L'accademico spagnolo e fondatore del Forum Sociale Mondiale ha spiegato: "L'acqua è una di quelle risorse naturali fondamentali. C'è già adesso una problematica che si sta vivendo in Messico che ha a che vedere con l'acqua per consumo umano, agricolo ed industriale. In Chiapas si sta dando un'intensa e sorda lotta per il controllo della riserva dei Montes Azules e per lo sfruttamento strategico delle sue risorse naturali. In questa lotta i popoli indigeni della regione si trovano a dover affrontare gigantesche corporazioni multinazionali.

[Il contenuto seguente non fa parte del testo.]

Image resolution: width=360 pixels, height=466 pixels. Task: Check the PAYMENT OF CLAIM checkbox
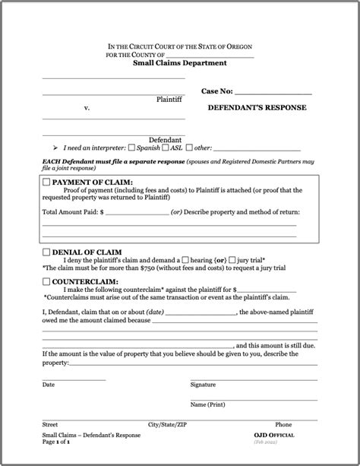pos(46,182)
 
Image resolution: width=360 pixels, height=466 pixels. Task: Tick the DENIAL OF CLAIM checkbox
pos(46,251)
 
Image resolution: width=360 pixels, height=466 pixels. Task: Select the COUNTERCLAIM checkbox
pos(46,281)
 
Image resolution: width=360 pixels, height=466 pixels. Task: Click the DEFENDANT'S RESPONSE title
pos(257,108)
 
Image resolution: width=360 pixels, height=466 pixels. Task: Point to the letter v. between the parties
pos(87,108)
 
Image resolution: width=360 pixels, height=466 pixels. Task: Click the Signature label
pos(203,385)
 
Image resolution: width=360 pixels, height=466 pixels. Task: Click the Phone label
pos(283,424)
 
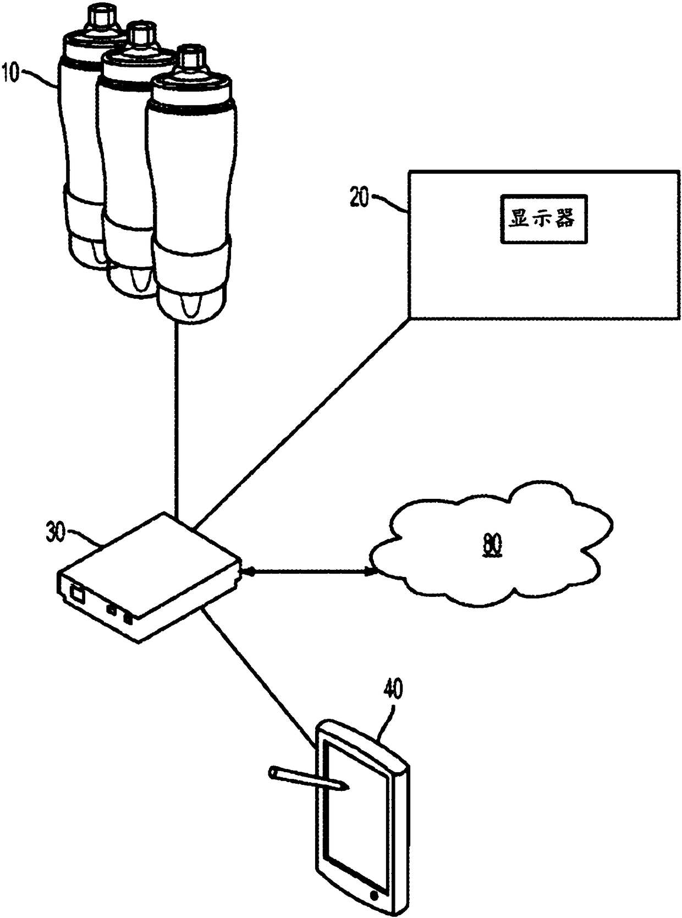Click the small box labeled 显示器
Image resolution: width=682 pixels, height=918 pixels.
[543, 219]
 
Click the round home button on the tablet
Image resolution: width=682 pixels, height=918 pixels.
[375, 894]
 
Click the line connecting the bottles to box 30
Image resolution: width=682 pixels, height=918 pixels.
[177, 418]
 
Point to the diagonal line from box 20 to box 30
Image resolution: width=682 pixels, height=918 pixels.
[302, 424]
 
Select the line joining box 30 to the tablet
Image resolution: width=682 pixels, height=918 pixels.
[258, 677]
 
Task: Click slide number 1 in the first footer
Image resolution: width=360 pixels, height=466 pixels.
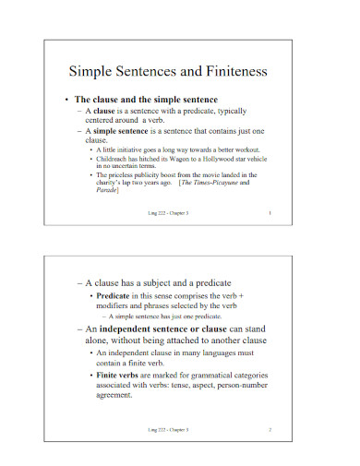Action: pyautogui.click(x=269, y=213)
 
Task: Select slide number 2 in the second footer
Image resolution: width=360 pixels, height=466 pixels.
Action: pyautogui.click(x=269, y=430)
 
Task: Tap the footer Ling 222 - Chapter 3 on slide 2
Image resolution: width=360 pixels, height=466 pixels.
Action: pyautogui.click(x=169, y=430)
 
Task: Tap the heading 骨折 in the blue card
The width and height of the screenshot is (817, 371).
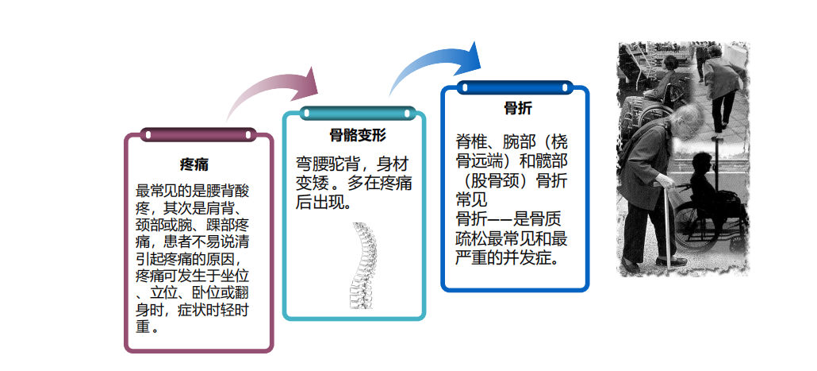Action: pyautogui.click(x=518, y=109)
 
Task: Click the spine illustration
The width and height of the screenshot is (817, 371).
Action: pyautogui.click(x=361, y=266)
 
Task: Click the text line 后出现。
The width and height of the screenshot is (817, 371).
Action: pyautogui.click(x=324, y=202)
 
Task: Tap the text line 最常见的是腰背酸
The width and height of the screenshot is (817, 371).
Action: pyautogui.click(x=192, y=191)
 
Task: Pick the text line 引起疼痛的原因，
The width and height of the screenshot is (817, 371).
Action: pyautogui.click(x=192, y=259)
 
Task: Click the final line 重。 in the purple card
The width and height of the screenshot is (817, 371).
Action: pyautogui.click(x=148, y=327)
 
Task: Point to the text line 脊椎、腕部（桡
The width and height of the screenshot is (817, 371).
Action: pyautogui.click(x=512, y=141)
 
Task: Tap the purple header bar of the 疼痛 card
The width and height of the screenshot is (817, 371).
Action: pyautogui.click(x=198, y=135)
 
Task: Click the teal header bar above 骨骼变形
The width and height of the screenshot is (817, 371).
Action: pyautogui.click(x=358, y=114)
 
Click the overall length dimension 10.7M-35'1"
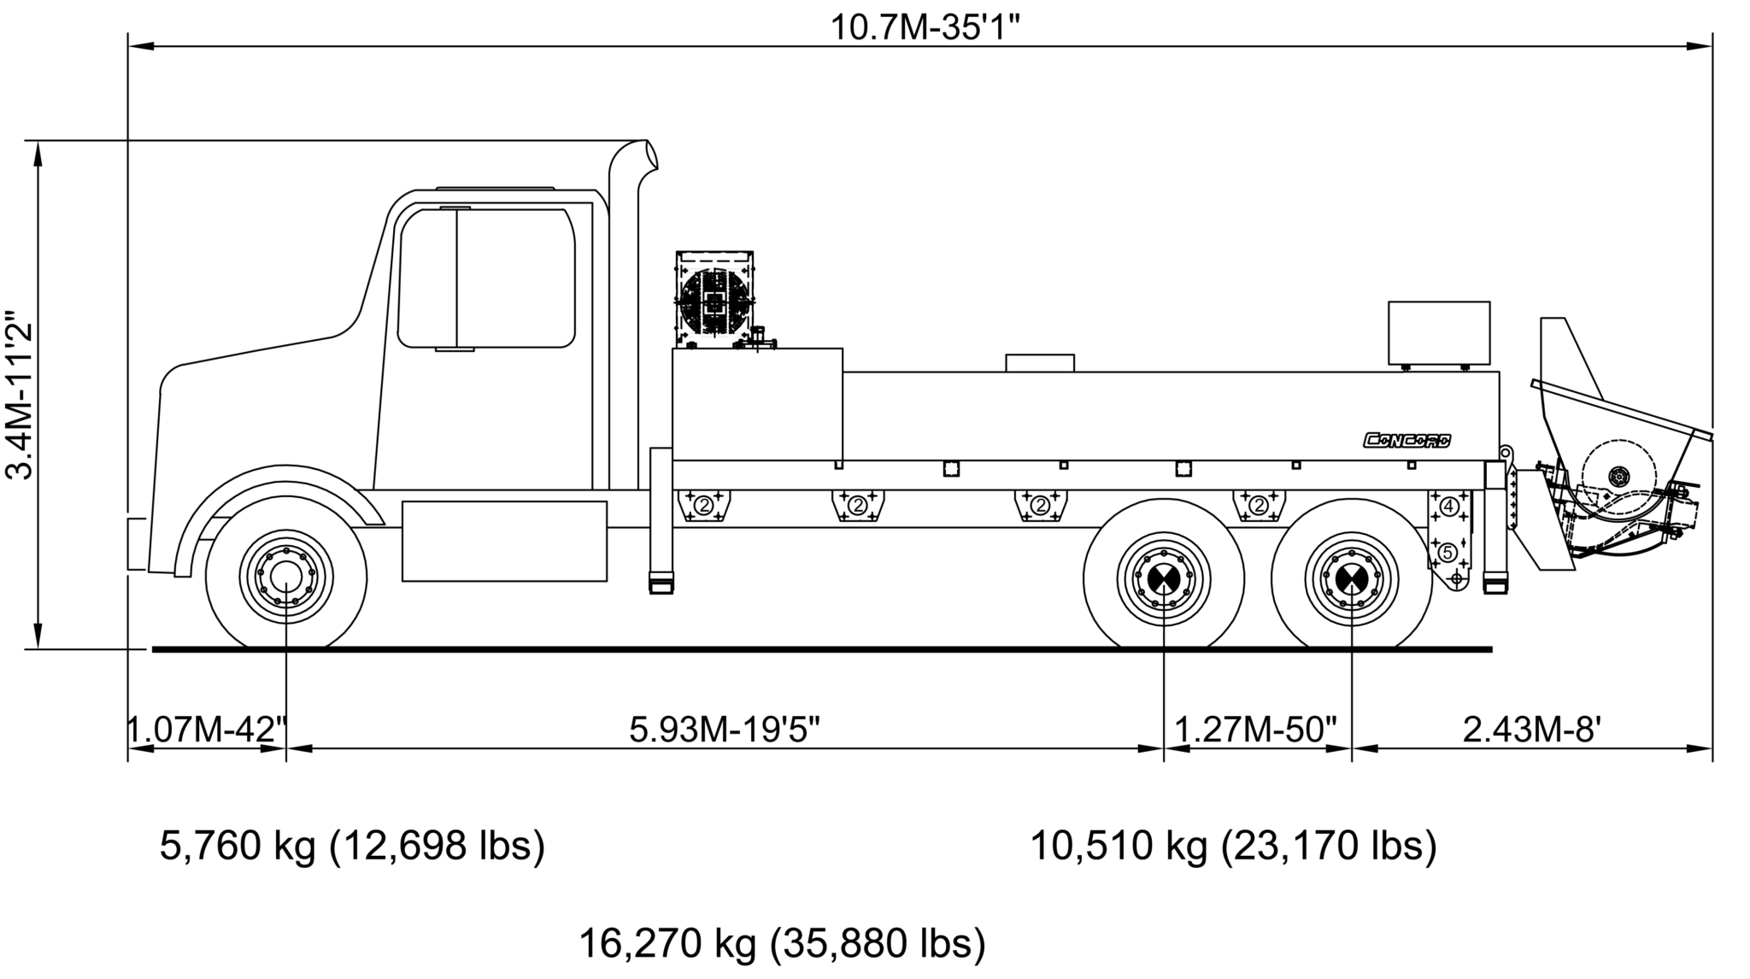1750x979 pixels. click(x=926, y=27)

E bisogna inoltre considerare che in Messico, dei sette bacini idrologici, sei sono ad un livello molto alto di inquinamento ed uno è solo ad un livello accettabile di purezza ed è quello del fiume Usumacinta, proprio quello che percorre la riserva dei Montes Azules".

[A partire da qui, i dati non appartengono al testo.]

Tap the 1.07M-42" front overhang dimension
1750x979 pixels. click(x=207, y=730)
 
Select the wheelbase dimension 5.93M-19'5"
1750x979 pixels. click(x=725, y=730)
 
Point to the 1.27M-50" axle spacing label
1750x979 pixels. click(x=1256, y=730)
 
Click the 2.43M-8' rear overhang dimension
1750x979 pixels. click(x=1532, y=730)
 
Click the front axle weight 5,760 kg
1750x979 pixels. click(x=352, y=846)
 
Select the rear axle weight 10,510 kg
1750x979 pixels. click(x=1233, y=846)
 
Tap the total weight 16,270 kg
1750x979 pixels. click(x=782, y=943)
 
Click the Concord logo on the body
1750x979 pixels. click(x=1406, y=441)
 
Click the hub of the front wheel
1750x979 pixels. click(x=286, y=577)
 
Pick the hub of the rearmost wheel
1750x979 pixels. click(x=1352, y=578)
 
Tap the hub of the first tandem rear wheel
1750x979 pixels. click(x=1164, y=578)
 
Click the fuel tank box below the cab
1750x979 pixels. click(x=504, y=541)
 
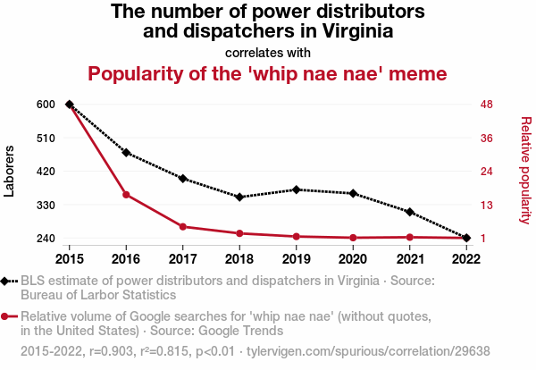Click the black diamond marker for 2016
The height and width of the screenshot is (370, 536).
click(126, 153)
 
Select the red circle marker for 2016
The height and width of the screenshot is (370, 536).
click(126, 195)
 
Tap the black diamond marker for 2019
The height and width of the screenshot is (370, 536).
click(296, 189)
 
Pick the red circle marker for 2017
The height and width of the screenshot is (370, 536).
click(182, 227)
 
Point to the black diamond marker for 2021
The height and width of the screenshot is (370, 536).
click(409, 212)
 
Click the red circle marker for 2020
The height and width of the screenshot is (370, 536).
click(353, 238)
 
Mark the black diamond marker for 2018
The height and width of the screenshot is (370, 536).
click(239, 197)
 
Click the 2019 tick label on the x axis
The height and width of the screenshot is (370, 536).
click(296, 258)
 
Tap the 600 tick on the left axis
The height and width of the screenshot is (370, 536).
click(46, 105)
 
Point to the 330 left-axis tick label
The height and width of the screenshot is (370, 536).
click(46, 205)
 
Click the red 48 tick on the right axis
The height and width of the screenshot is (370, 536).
click(487, 105)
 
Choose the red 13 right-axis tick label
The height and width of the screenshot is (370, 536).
click(487, 205)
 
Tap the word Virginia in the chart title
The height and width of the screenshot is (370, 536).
click(356, 32)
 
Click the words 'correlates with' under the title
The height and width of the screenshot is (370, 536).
click(268, 52)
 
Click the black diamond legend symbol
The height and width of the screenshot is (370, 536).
click(6, 281)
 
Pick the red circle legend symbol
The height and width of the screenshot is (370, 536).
click(6, 316)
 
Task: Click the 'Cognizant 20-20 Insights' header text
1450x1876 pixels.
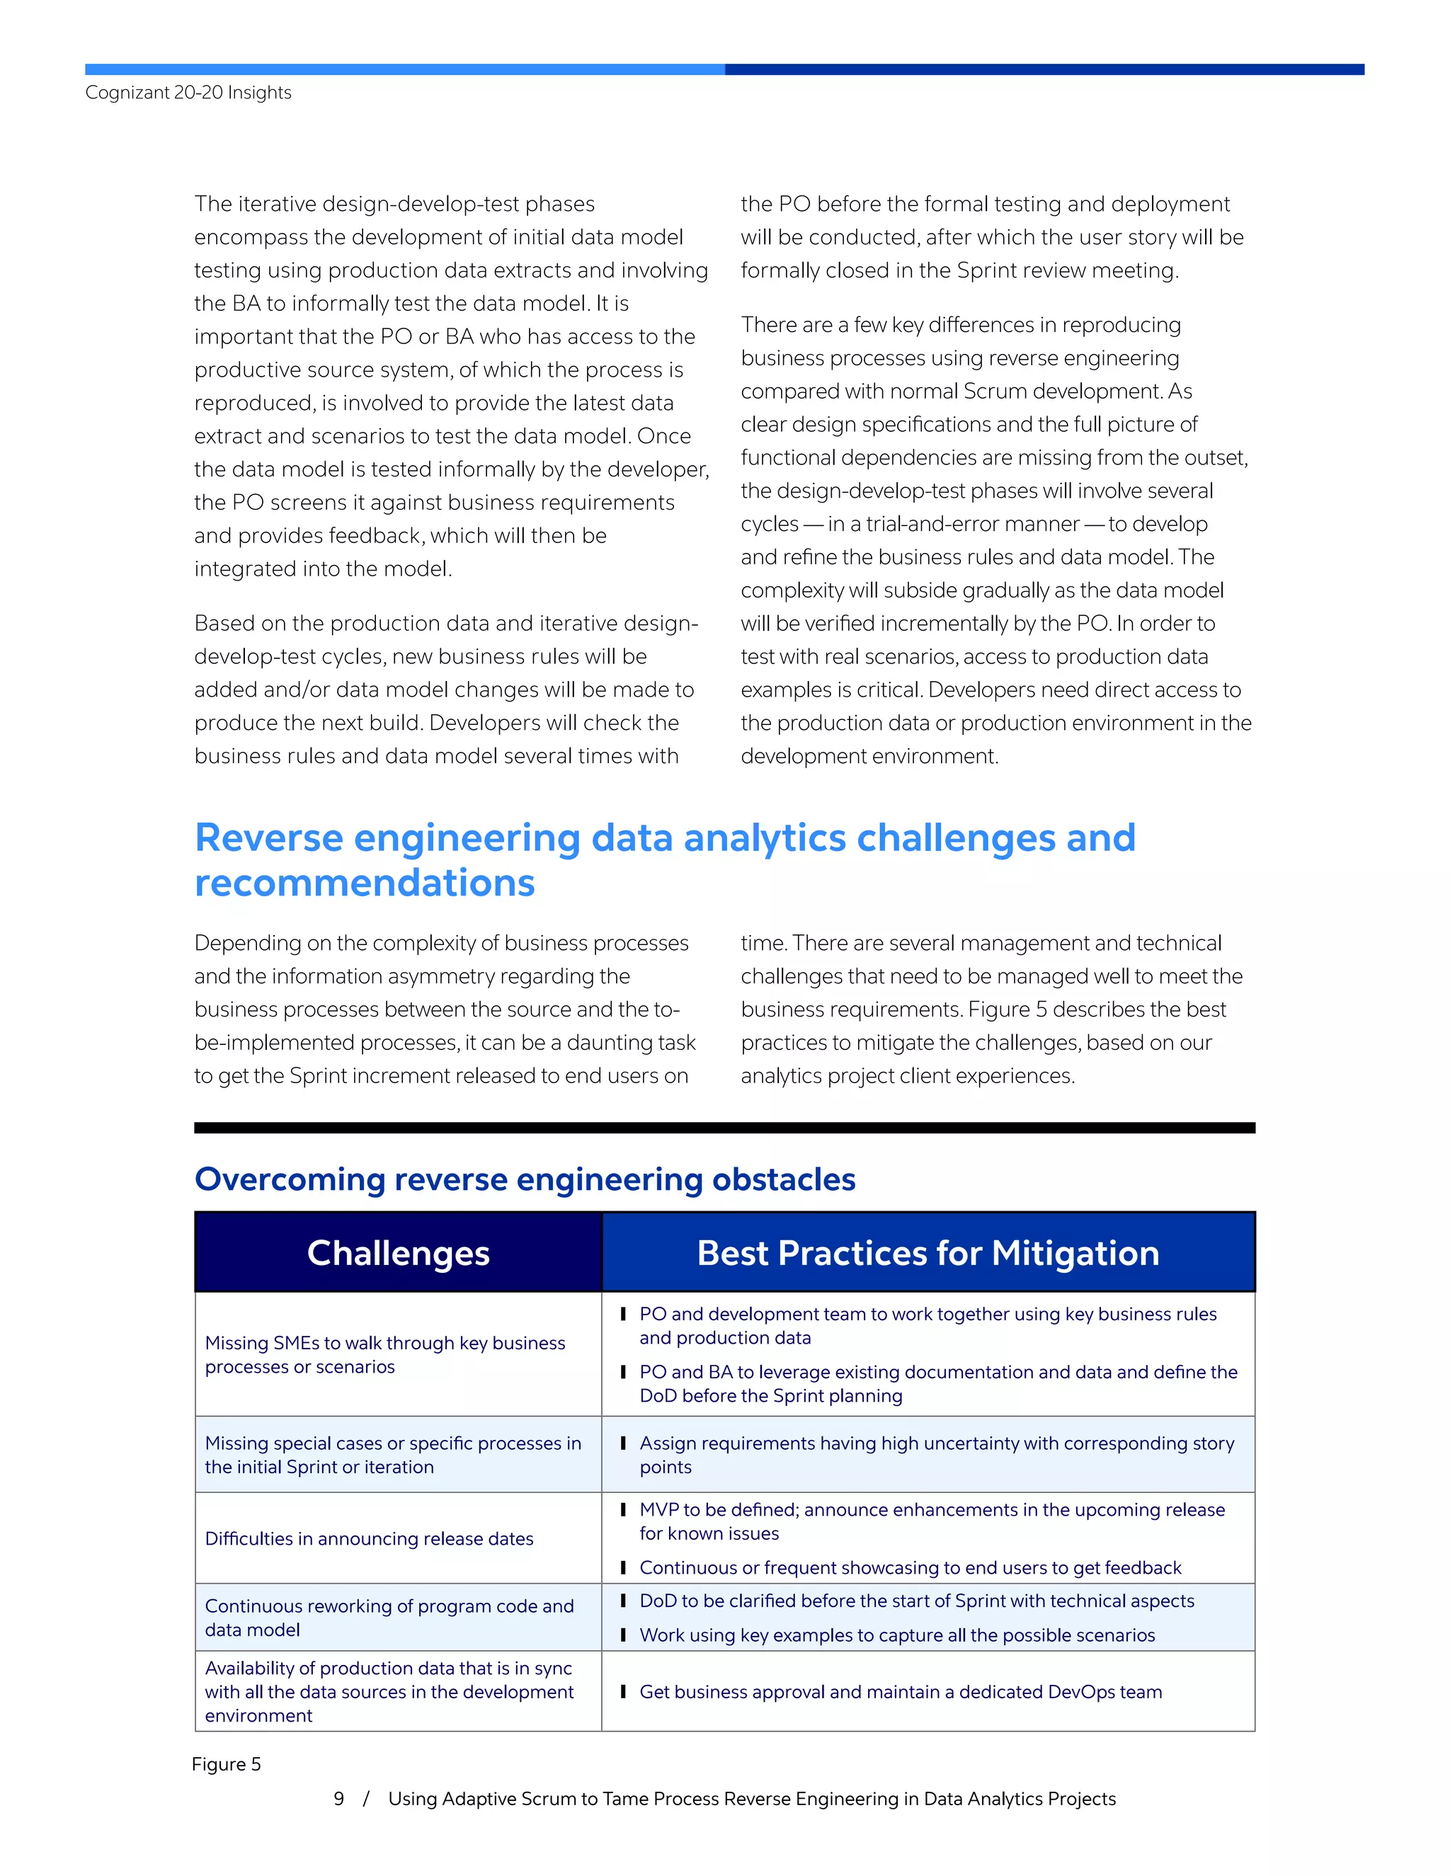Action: (188, 93)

A giudizio di Garcés, la situazione che si sta vivendo nei Montes Azules permette di comprendere "le chiavi dei più gravi conflitti sociali che si stanno producendo in questo momento in America Latina, poiché siamo davanti ad un tentativo perfettamente progettato e portato avanti con risorse sufficienti per arrivare all'appropriazione privata di qualcosa che fino ad ora conoscevamo come patrimonio dell'umanità: l'acqua, la terra, la pesca, le selve, i semi..."

L'allerta è sempre maggiore, perché secondo l'agrario spagnolo "siamo in un processo nel quale un gruppo molto ridotto di grandi corporazioni sta sviluppando, in connivenza con alcune sfere del potere mondiale, piani concreti di appropriazione delle risorse naturali. Ciò spiega come le organizzazioni contadine dell'America Latina e dell’Africa abbiano incominciato da tempo ad elevare la loro protesta, che è uno dei motori dei tentativi di aver risposte mondiali alla globalizzazione neoliberale che colpisce la produzione e la distribuzione di alimenti".

Nell'esposizione di Marcos Roitman si è parlato della situazione di debolezza delle democrazie latinoamericane, nelle quali impera la visione occidentale di una "democrazia rappresentativa" che attenta al principio attivo di questo concetto. In quanto alla legittimità dei popoli indigeni e dei movimenti sociali nel difendere le loro risorse ed ostacolare il dominio assoluto delle multinazionali, Roitman ha segnalato che "non bisogna intenderli come un elemento sovversivo né come un problema di colpo di Stato. È la difesa di fronte alla violenza strutturale di un Stato che sta distruggendo la possibilità di identità nazionale".